▶ [Exercise directions] The line containing "You are a GUI" marks the start of the required copy, which runs to the final line of the entries; return those lines exactly, without any pictures.

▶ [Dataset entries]
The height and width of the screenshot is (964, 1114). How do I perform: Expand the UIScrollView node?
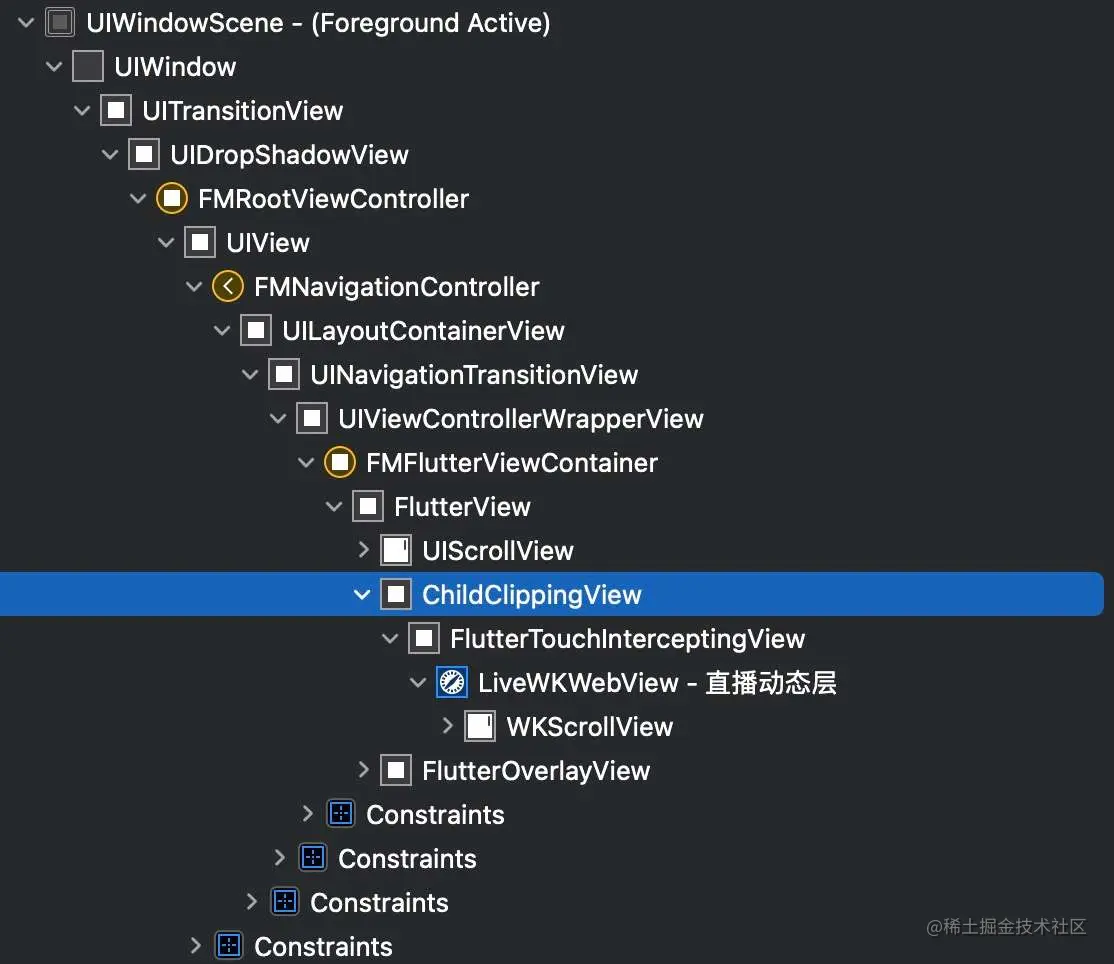coord(363,550)
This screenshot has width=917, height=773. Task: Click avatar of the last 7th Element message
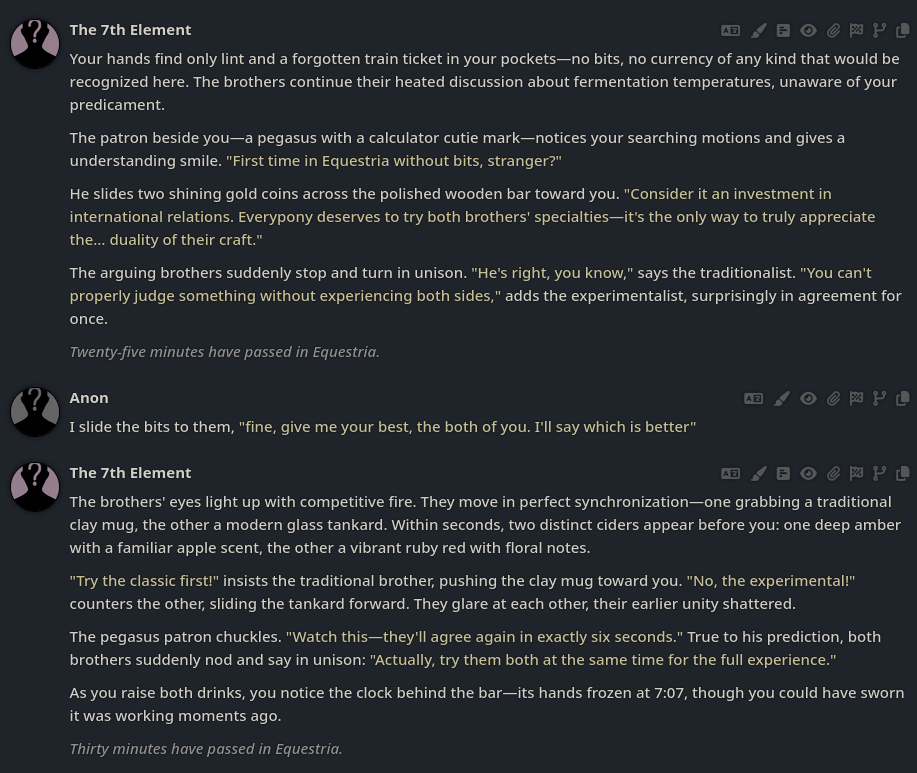tap(35, 486)
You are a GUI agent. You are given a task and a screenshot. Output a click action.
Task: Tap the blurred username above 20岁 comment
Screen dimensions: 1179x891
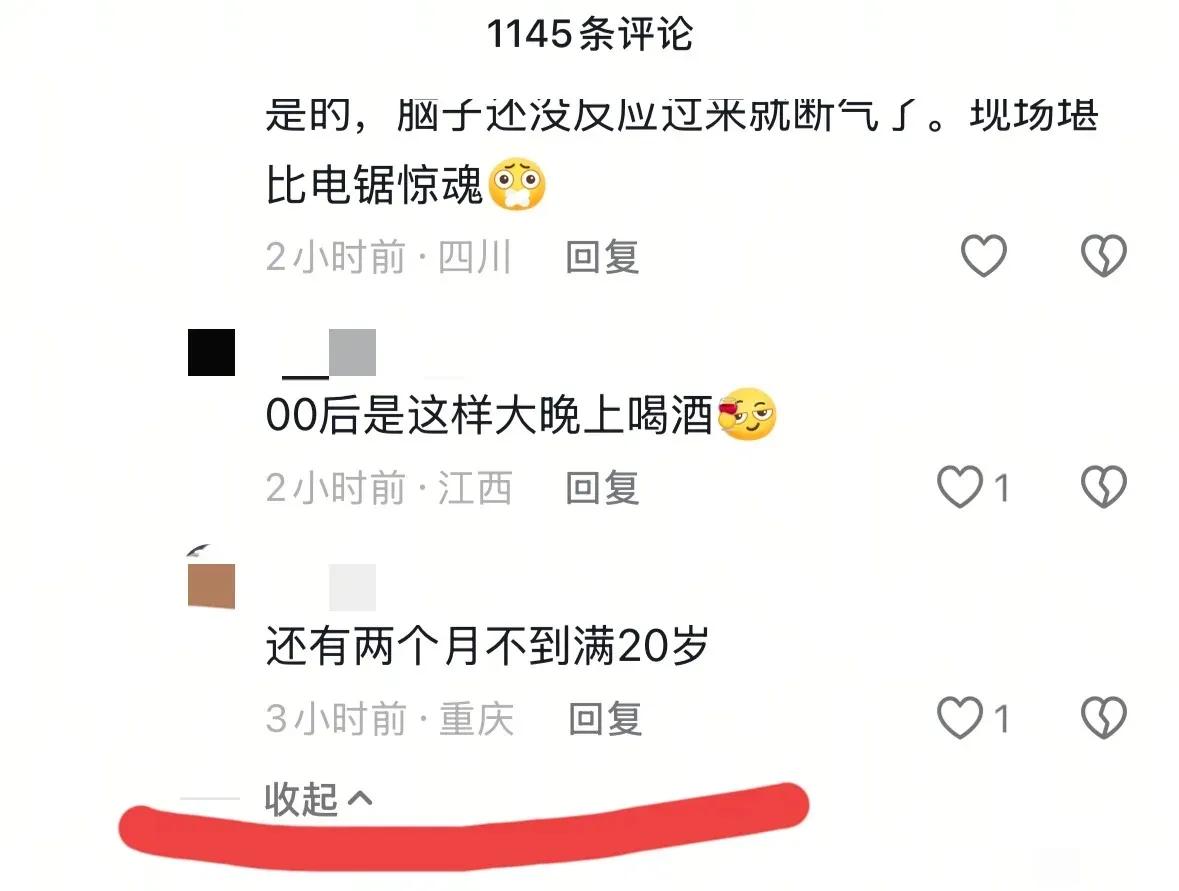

▶ [Task solution]
You are a GUI agent. You are given a task and a screenshot. Output a click action.
Task: Tap the blurred username above 20岁 comment
Screen dimensions: 1179x891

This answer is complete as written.